La Pologne est parmi les derniers pays européens à avoir été victime de l’effondrement démographique contemporain. En effet ce n’est qu’en 1989 que le taux de fécondité est tombé sous le chiffre de 2,10 enfants par femme nécessaire pour assurer le simple remplacement des générations. Et depuis, le chiffre des naissances a chuté d’une façon impressionnante. On est passé d’un taux de fécondité de 3,71 en 1950 à 1,24 en 2005, niveau qui s’est encore aggravé depuis lors.

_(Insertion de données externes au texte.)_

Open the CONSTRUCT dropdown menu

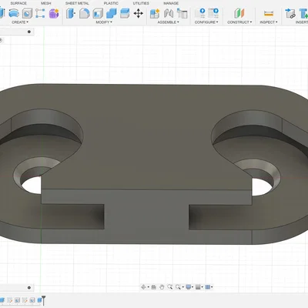pos(239,22)
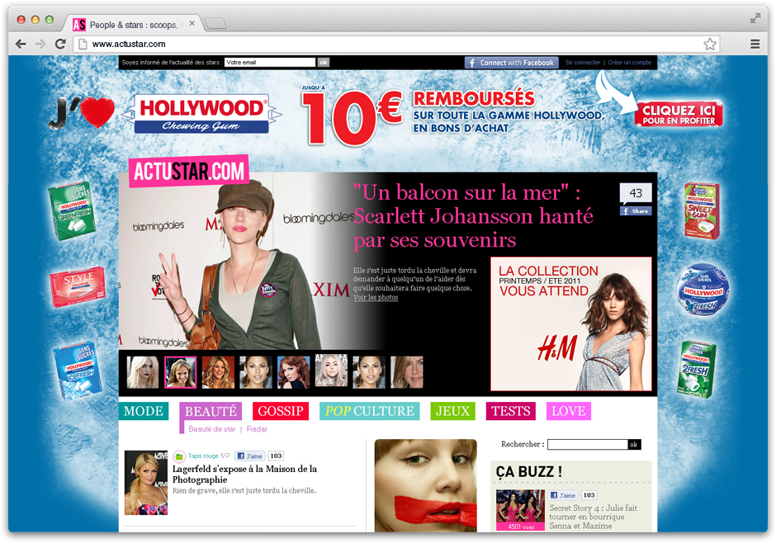
Task: Click the Facebook Share button under 43
Action: pyautogui.click(x=636, y=211)
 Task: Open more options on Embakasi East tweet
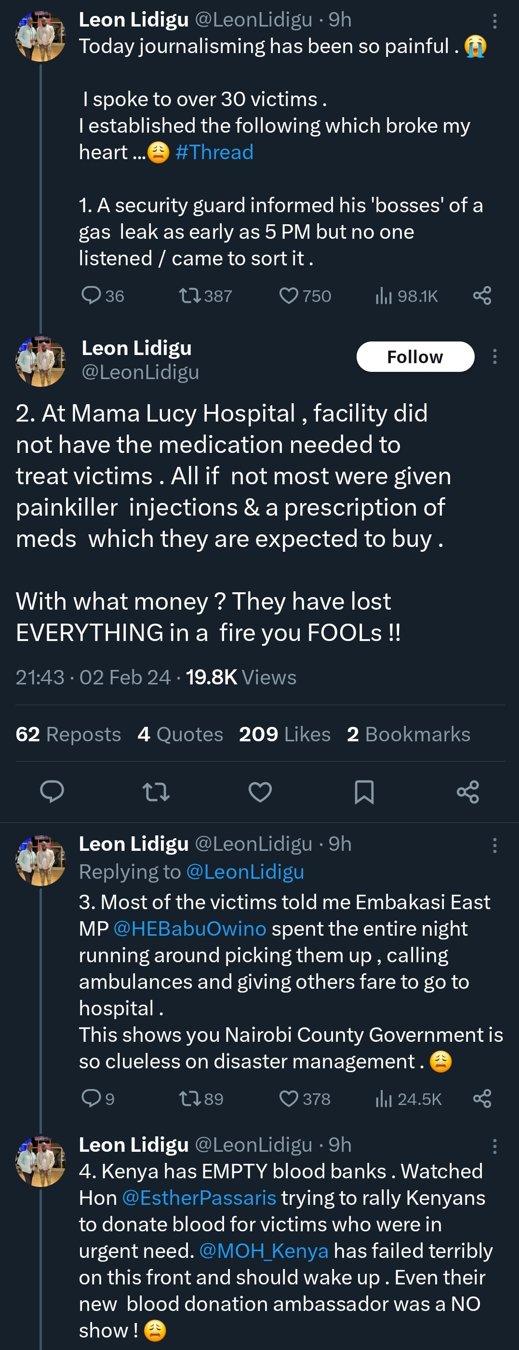(x=494, y=845)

Cette situation peut surprendre dans un pays présenté comme le pays catholique par excellence ou ses citoyens respectueux des principes de l’Église bannissent préservatif et avortement. Il semblerait que les polonais prennent des distances avec l’enseignement de l’Église, tout du moins du point de vue sexuel, et semblent aujourd’hui refuser de se reproduire. Le pays rejoint ainsi le groupe des pays catholiques européens à très basse fécondité, comprenant, outre la Lituanie voisine, l’Espagne et l’Italie. Cependant la désaffection religieuse n’existe pas ou est minime en Pologne où 70 % des citoyens fréquentent les églises, et sont toujours respectueux de la hiérarchie catholique. Le problème est essentiellement social. Depuis la fin du socialisme, l’insécurité de l’emploi est présente, et les salaires sont bas. Les aides de l’état pour la famille sont insuffisantes et la crise du logement fait que beaucoup de jeunes couples doivent loger chez leurs parents. En outre le nombre de crèches est insuffisant. Enfin bien des femmes ayant un emploi craignent de ne plus pouvoir réintégrer l’entreprise après un congé de maternité. En bref, la situation économique est mauvaise pour les familles. L’idéal familial des Polonais est resté le même que du temps de la république populaire, mais face aux difficultés parfois insurmontables de procréer, les Polonais ont dû souvent s’abstenir à contre-cœur.